[[ Data in this exercise, beginning ]]

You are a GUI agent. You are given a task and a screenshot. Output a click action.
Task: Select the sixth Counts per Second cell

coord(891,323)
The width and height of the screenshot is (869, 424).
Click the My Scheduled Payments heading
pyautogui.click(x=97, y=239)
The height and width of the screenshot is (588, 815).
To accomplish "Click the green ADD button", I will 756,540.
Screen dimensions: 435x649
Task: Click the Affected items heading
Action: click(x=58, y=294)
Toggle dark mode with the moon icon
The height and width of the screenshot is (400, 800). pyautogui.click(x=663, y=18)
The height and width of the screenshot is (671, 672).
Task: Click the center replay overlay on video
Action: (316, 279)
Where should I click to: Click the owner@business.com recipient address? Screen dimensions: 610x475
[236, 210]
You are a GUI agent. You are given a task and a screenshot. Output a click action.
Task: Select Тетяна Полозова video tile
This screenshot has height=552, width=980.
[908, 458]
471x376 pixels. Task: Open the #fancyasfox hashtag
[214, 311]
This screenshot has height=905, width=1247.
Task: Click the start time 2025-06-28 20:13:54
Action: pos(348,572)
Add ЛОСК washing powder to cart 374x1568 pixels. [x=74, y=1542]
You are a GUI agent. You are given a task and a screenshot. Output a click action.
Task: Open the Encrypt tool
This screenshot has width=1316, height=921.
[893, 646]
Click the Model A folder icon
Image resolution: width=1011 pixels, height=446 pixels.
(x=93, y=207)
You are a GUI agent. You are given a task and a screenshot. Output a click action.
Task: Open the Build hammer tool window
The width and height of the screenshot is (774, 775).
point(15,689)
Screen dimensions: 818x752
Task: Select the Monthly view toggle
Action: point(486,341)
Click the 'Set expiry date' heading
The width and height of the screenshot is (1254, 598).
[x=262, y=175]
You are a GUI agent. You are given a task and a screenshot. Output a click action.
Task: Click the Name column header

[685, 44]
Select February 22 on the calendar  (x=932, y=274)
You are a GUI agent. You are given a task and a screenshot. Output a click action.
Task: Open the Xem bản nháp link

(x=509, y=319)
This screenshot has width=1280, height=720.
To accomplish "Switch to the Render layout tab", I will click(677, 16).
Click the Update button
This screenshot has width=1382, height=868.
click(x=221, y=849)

[[ Data in this exercise, end ]]

> [Task statement] Nothing in the data may differ; print all of it exactly as written.

> [Finished exercise]
You are a GUI agent. You are given a task and a screenshot. Output a click action.
Task: Select the sixth Counts per Second cell

coord(891,323)
The width and height of the screenshot is (869, 424).
Click the My Scheduled Payments heading
pyautogui.click(x=97, y=239)
The height and width of the screenshot is (588, 815).
To accomplish "Click the green ADD button", I will 756,540.
Screen dimensions: 435x649
Task: Click the Affected items heading
Action: click(x=58, y=294)
Toggle dark mode with the moon icon
The height and width of the screenshot is (400, 800). pyautogui.click(x=663, y=18)
The height and width of the screenshot is (671, 672).
Task: Click the center replay overlay on video
Action: (316, 279)
Where should I click to: Click the owner@business.com recipient address? Screen dimensions: 610x475
[236, 210]
You are a GUI agent. You are given a task and a screenshot. Output a click action.
Task: Select Тетяна Полозова video tile
This screenshot has height=552, width=980.
[908, 458]
471x376 pixels. Task: Open the #fancyasfox hashtag
[214, 311]
This screenshot has height=905, width=1247.
Task: Click the start time 2025-06-28 20:13:54
Action: pos(348,572)
Add ЛОСК washing powder to cart 374x1568 pixels. [x=74, y=1542]
You are a GUI agent. You are given a task and a screenshot. Output a click action.
Task: Open the Encrypt tool
This screenshot has width=1316, height=921.
[893, 646]
Click the Model A folder icon
Image resolution: width=1011 pixels, height=446 pixels.
(x=93, y=207)
You are a GUI agent. You are given a task and a screenshot. Output a click action.
Task: Open the Build hammer tool window
The width and height of the screenshot is (774, 775).
point(15,689)
Screen dimensions: 818x752
Task: Select the Monthly view toggle
Action: point(486,341)
Click the 'Set expiry date' heading
The width and height of the screenshot is (1254, 598).
[x=262, y=175]
You are a GUI agent. You are given a task and a screenshot. Output a click action.
Task: Click the Name column header

[685, 44]
Select February 22 on the calendar  (x=932, y=274)
You are a GUI agent. You are given a task and a screenshot. Output a click action.
Task: Open the Xem bản nháp link

(x=509, y=319)
This screenshot has width=1280, height=720.
To accomplish "Switch to the Render layout tab", I will click(677, 16).
Click the Update button
This screenshot has width=1382, height=868.
click(x=221, y=849)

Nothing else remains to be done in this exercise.